### Questions on the material:
A) Summarize the article on catalyst promoters in two sentences.
B) Reproduce the section of the catalyst promoter article that begins with the words containing "Using high-tech microscopy" and ends with "journal Nature Communications.".

### Quoted passage:
= Beginning of Section =
For the first time, researchers at TU Wien have successfully observed the operating principle of so-called “promoters” in a catalytic reaction in real-time. These promoters play an important role in technology, but so far there is only limited understanding of how they work.
Catalysts are essential for numerous chemical technologies, ranging from exhaust gas purification to the production of valuable chemicals and energy carriers. Often, tiny traces of additional substances are used alongside catalysts to make them highly effective. These substances are referred to as “promoters.” While playing a crucial role in technology, they have been notoriously difficult to study.
In most cases, determining which quantity of promoters has what effects on a catalyst has been a trial-and-error process. However, researchers at TU Wien have managed to directly observe the role of lanthanum promoters in hydrogen oxidation.
Using high-tech microscopy methods, they visualized the role of individual La atoms. Their study revealed that two surface areas of the catalyst act as pacemakers, similar to conductors in an orchestra. The promoter plays a vital role in their interaction, controlling the pacemakers. The results of this study have now been published in the journal Nature Communications.
= End of Section =
### Data to examine:
= Beginning of Section =
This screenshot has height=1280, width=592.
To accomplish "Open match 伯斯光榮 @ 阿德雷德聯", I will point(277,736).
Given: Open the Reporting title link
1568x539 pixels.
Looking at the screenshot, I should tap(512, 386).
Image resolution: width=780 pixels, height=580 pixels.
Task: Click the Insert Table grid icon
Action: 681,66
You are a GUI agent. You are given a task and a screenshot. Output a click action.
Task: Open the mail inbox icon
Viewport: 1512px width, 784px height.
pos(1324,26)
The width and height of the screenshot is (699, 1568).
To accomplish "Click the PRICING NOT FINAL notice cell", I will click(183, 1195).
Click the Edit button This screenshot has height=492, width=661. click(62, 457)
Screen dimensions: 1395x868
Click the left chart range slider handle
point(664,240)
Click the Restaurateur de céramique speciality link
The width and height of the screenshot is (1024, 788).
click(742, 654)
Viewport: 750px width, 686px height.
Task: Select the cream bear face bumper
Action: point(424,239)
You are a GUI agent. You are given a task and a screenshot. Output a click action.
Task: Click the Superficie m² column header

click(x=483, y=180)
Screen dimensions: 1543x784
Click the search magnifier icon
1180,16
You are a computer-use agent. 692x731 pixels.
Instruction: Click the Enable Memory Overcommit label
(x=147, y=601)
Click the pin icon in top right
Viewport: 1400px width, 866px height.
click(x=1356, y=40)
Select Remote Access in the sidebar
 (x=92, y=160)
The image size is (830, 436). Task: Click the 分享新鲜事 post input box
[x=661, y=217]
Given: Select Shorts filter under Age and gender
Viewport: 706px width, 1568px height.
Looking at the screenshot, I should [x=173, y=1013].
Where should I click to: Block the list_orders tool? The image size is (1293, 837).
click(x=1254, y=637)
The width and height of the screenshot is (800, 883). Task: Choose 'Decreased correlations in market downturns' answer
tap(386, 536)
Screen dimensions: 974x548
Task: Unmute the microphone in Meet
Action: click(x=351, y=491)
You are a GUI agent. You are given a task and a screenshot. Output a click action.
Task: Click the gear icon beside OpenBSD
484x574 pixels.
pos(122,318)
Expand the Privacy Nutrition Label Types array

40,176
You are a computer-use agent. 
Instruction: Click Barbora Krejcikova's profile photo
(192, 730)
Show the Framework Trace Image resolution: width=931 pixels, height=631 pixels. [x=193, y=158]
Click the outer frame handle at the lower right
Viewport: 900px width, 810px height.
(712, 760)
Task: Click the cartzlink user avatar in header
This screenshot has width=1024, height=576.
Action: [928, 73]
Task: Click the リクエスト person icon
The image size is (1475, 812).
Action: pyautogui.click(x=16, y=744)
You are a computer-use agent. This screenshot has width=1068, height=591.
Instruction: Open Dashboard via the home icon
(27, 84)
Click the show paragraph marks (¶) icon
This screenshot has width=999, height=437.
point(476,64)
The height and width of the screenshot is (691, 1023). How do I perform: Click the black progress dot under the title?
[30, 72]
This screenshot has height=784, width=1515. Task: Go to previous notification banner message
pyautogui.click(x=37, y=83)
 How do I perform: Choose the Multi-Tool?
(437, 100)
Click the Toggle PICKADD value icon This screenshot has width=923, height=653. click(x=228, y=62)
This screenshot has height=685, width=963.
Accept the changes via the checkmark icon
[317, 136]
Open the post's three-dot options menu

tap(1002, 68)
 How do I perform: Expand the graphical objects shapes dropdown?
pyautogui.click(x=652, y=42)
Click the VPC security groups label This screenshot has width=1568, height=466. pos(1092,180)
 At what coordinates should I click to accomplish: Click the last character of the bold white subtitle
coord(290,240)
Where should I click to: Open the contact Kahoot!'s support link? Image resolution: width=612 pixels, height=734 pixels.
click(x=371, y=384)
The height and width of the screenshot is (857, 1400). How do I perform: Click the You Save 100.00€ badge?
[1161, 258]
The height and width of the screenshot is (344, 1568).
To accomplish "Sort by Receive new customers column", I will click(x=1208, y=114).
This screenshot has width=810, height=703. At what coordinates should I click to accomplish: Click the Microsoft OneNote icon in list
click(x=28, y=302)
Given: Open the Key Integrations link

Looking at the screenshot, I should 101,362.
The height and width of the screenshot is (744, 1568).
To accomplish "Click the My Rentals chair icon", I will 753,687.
= End of Section =
### Solution list:
A) Researchers at TU Wien have, for the first time, observed in real time how lanthanum promoters work in hydrogen oxidation; promoters are trace substances that make catalysts highly effective but have been notoriously difficult to study. Using high-tech microscopy, the researchers visualized individual La atoms and found that the promoter controls two surface areas of the catalyst that act as pacemakers, in a study published in Nature Communications.

B)
Using high-tech microscopy methods, they visualized the role of individual La atoms. Their study revealed that two surface areas of the catalyst act as pacemakers, similar to conductors in an orchestra. The promoter plays a vital role in their interaction, controlling the pacemakers. The results of this study have now been published in the journal Nature Communications.